Data extract »
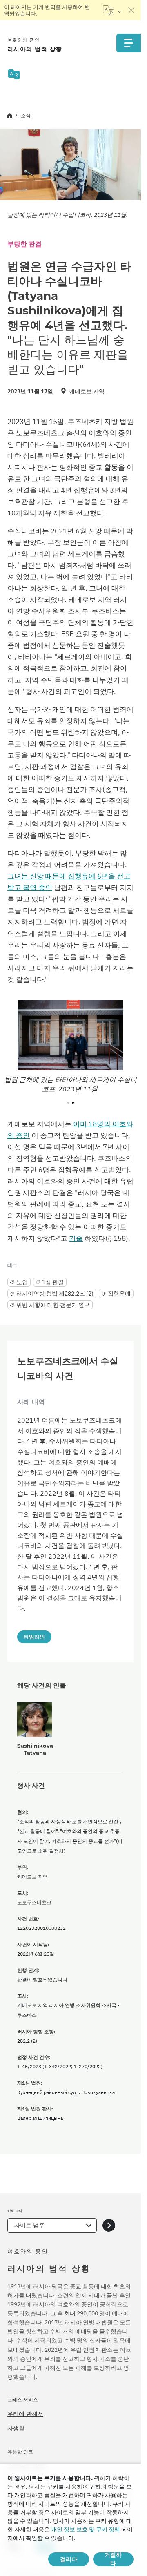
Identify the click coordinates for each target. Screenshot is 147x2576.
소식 (26, 115)
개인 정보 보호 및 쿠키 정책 (85, 2529)
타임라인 (34, 1636)
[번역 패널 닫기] (131, 10)
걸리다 (68, 2559)
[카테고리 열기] (108, 2225)
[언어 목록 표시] (112, 10)
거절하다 (113, 2559)
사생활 (15, 2428)
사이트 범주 (29, 2225)
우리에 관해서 (25, 2414)
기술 (76, 1238)
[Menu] (128, 43)
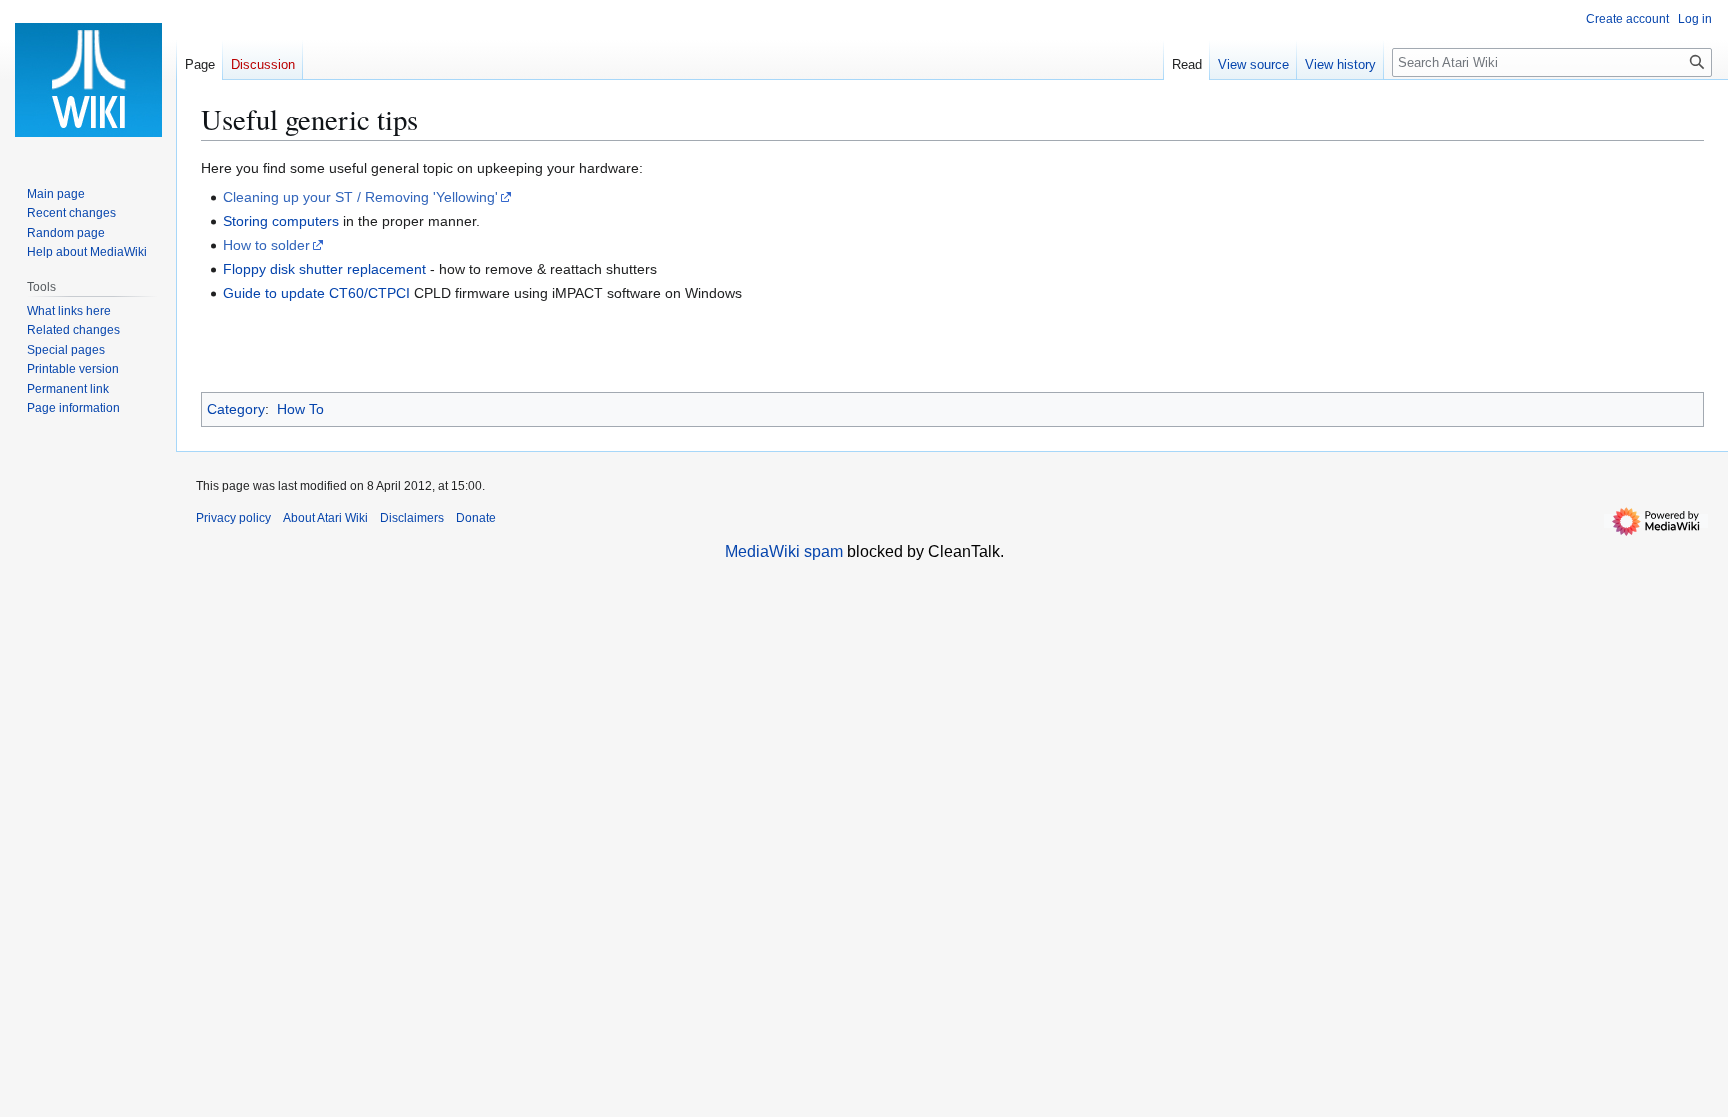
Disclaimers (412, 518)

What to work on » The whole listing above, word for word: repeat it with the pictures excluded.

Response »
Identify the click coordinates for each target. Screenshot is 147x2576.
소식 (26, 115)
개인 정보 보호 및 쿠키 정책 (85, 2529)
타임라인 (34, 1636)
[번역 패널 닫기] (131, 10)
걸리다 (68, 2559)
[카테고리 열기] (108, 2225)
[언어 목록 표시] (112, 10)
거절하다 (113, 2559)
사생활 (15, 2428)
사이트 범주 (29, 2225)
우리에 관해서 (25, 2414)
기술 (76, 1238)
[Menu] (128, 43)
Disclaimers (412, 518)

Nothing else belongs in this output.